Friday, 21 December 2012

Using brushwood

It has long been known that adding lots of carbon to the soil will deplete it of nitrogen.  What people forget is that adding lots of nitrogen will deplete the carbon.  Adding air will deplete both.

I have been cutting back the hedge in the back garden, which has become quite overgrown.  This is producing a lot of woody material.  The hedge on the new allotment needed cutting back too.  This has given me a lot of brushwood.

The hedge in the back garden is mostly cherry laurel Prunus laurcerasus  and the hedge on the new allotment is hawthorn  Crataegus monogyna and these plants have deep roots that penetrate well into the soil bringing up nutrients and incorporating them into their structure.

To burn or bin this rich source of nutrient is unnecessary when they can be buried in a trench to rot down over the year.  Burying them deeply means that they do not interfere with the top soil and cultivation can continue without being  interrupted by meeting brushwood while digging or forking over.

Information shown =>

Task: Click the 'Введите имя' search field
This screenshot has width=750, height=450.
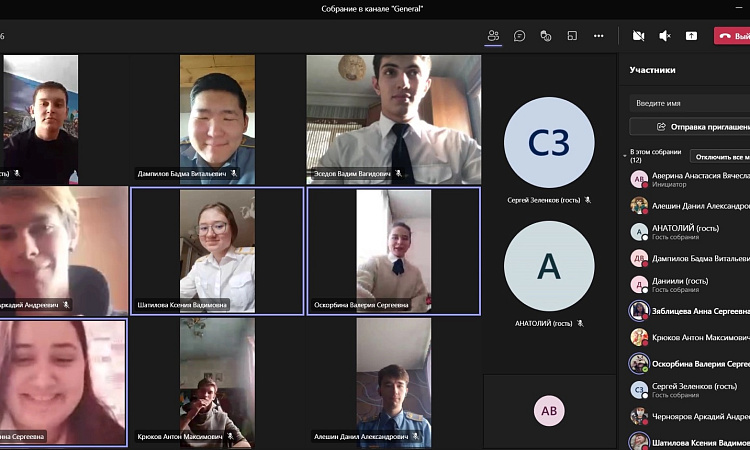Action: coord(690,103)
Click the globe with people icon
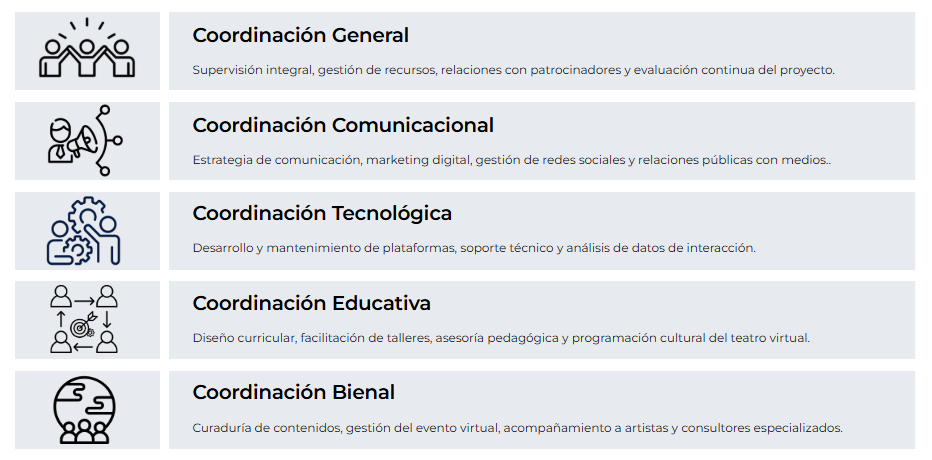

Task details =>
Reproduce the whole post on using brushwood, word for word from the date line to the end.

Solution to this problem =>
Friday, 21 December 2012

Using brushwood

It has long been known that adding lots of carbon to the soil will deplete it of nitrogen.  What people forget is that adding lots of nitrogen will deplete the carbon.  Adding air will deplete both.

I have been cutting back the hedge in the back garden, which has become quite overgrown.  This is producing a lot of woody material.  The hedge on the new allotment needed cutting back too.  This has given me a lot of brushwood.

The hedge in the back garden is mostly cherry laurel Prunus laurcerasus  and the hedge on the new allotment is hawthorn  Crataegus monogyna and these plants have deep roots that penetrate well into the soil bringing up nutrients and incorporating them into their structure.

To burn or bin this rich source of nutrient is unnecessary when they can be buried in a trench to rot down over the year.  Burying them deeply means that they do not interfere with the top soil and cultivation can continue without being  interrupted by meeting brushwood while digging or forking over.